■ Task goal ■
Would you write out the entries again, exactly as they are, but without images?

■ Information given ■
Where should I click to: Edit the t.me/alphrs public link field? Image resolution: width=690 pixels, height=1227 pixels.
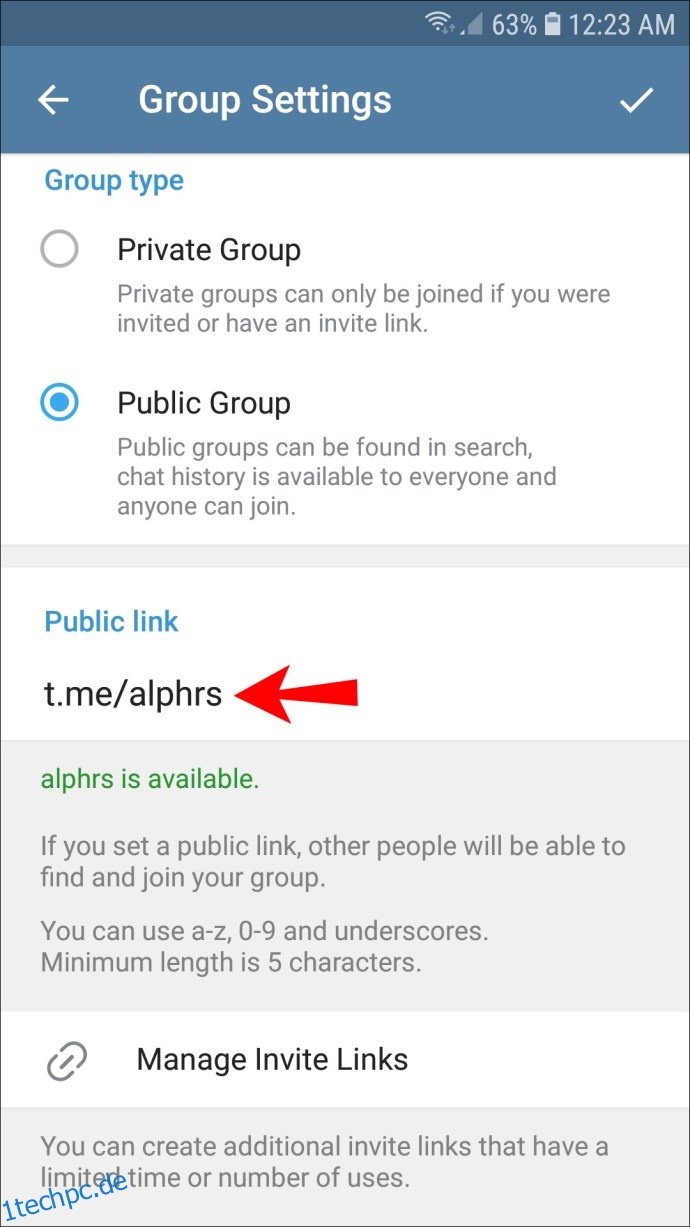point(345,694)
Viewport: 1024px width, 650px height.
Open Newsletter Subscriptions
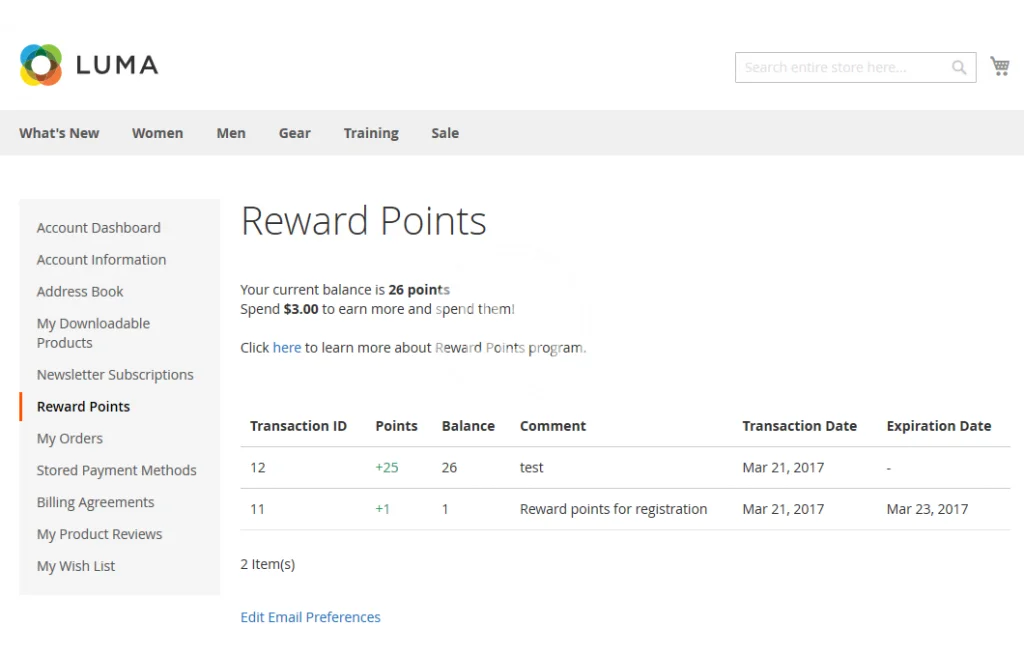(115, 375)
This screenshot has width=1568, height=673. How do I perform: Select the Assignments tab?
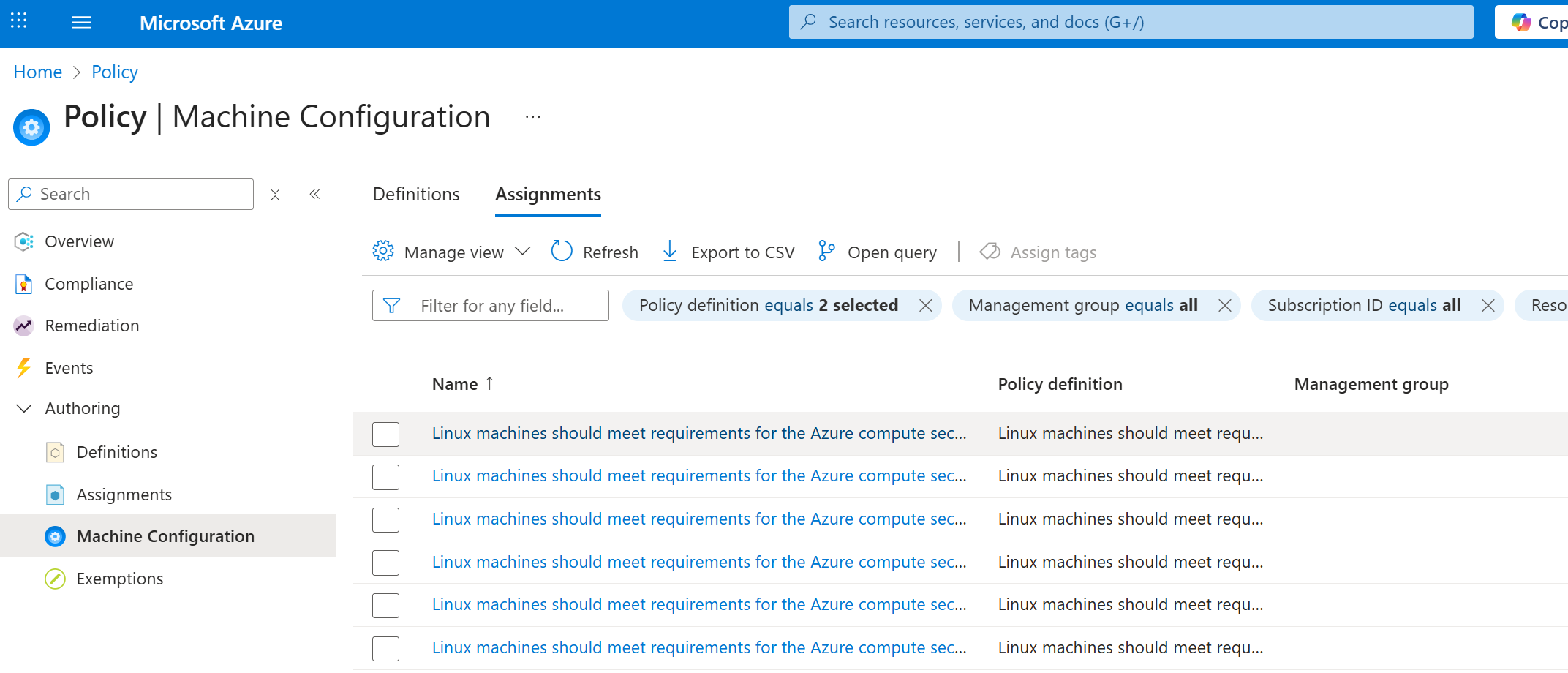coord(548,194)
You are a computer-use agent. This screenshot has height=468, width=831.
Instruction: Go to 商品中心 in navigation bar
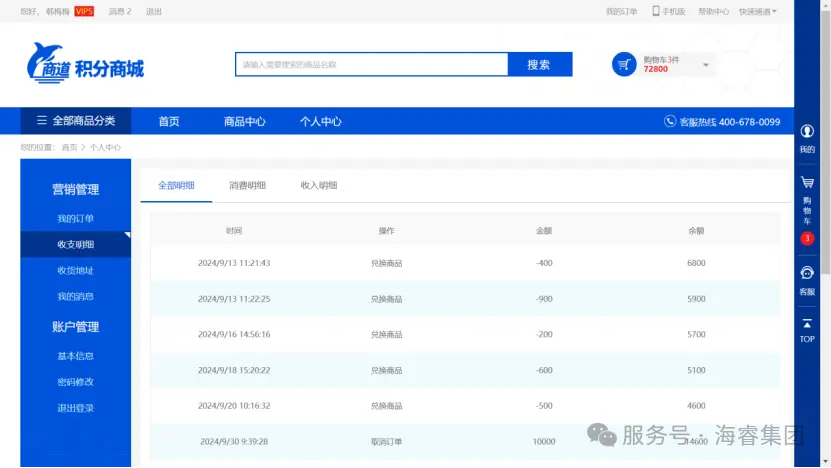coord(244,121)
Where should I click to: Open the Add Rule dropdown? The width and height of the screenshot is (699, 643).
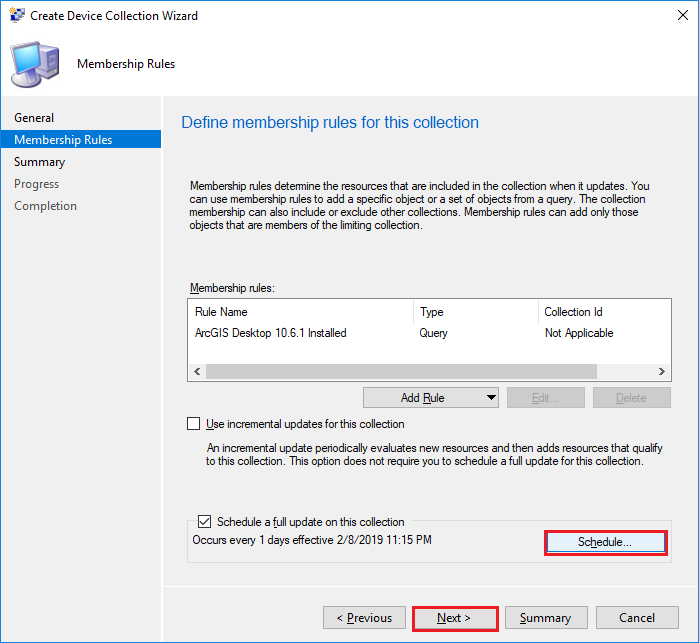coord(431,397)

■ Task result ■
Where should I click to: Edit the t.me/alphrs public link field? Image resolution: width=690 pixels, height=1227 pixels.
point(345,694)
Viewport: 1024px width, 650px height.
Open Newsletter Subscriptions
(115, 375)
This screenshot has width=1568, height=673. How do I perform: Select the Assignments tab?
coord(548,194)
You are a computer-use agent. This screenshot has height=468, width=831.
Instruction: Go to 商品中心 in navigation bar
coord(244,121)
Where should I click to: Open the Add Rule dropdown? The width and height of the screenshot is (699, 643).
coord(431,397)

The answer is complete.